まるで、自分の家のように堂々としている。




「う、うん…」



そして、いつものように橋本くんの前に座る。



「今日はどこを向けばいい?」



毎日、繰返しデッサンを行うのに、何かが違う。




あと、少し足りない何かがあるのに、それが掴めないのがもどかしい。



「えぇっと、そうだなぁ…」



もう一度、一番初めの、あの描きたいっていう感情に追われたのと、同じようにしてもらおう、かな。


そしたら、今度こそ、『描きたい』が、形になるんじゃないだろうか。



「横向きが、いいな…」



「…横向き?分かった」



がたがたと、椅子を動かす。




そして、いつものように、鉛筆の擦れる音が響く。




「玉木さん」



「…何?」



「絵が完成したら、一番に俺に見せてよ」



絵が、完成したら。



(…あ。
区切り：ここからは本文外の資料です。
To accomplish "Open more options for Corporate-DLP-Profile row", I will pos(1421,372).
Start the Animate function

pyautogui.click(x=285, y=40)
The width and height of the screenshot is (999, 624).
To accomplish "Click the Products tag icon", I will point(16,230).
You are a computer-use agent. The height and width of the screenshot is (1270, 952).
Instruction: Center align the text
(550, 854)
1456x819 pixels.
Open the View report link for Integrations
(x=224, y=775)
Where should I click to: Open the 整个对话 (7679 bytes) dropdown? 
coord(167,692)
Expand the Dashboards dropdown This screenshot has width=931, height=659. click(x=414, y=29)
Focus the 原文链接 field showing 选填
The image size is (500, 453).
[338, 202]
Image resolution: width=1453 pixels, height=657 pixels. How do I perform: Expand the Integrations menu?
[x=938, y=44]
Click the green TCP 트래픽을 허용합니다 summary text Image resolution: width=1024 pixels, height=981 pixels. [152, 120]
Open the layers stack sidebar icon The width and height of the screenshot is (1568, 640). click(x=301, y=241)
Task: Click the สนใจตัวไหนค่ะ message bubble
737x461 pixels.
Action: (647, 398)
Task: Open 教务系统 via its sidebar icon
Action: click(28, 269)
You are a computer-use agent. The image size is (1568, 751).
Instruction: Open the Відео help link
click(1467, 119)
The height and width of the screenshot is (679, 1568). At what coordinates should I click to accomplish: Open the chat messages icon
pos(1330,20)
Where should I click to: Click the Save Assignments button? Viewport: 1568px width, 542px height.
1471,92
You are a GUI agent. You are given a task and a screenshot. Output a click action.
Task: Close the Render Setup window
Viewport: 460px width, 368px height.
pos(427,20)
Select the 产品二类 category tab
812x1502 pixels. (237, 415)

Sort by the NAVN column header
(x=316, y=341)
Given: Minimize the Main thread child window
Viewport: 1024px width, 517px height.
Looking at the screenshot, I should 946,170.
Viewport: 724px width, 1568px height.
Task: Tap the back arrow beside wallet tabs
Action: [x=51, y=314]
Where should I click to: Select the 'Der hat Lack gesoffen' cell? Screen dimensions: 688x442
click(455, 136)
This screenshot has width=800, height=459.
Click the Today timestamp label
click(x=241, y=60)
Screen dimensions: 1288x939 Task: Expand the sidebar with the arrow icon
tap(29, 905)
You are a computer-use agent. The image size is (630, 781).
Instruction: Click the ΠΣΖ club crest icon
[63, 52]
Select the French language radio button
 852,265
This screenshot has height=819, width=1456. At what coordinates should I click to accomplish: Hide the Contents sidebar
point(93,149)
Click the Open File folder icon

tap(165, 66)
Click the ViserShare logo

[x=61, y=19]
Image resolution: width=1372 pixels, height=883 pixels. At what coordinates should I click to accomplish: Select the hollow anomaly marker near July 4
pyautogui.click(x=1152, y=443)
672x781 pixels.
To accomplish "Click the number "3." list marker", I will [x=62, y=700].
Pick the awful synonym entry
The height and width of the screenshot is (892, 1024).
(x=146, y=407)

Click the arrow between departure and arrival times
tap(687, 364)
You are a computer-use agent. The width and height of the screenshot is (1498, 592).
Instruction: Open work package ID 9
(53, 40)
)


そうか。完成。



いつかは、完成する、絵。



(完成したら、こんな風に、もう橋本くんとは、居られないんだ…)



なんで、今更気がついたんだろう。



当たり前のように、穏やかに時が流れていくから、忘れかけていた。



(…もう、一緒に帰ったり、お話したり出来なくなる…)





駄目だ、駄目。



認めちゃ、駄目。



だって、邪魔になる。



こんな、感情。



橋本くんの、ことが。









あぁ、私、駄目だ。


もう、誤魔化せないくらい。
















好き、なんだ…。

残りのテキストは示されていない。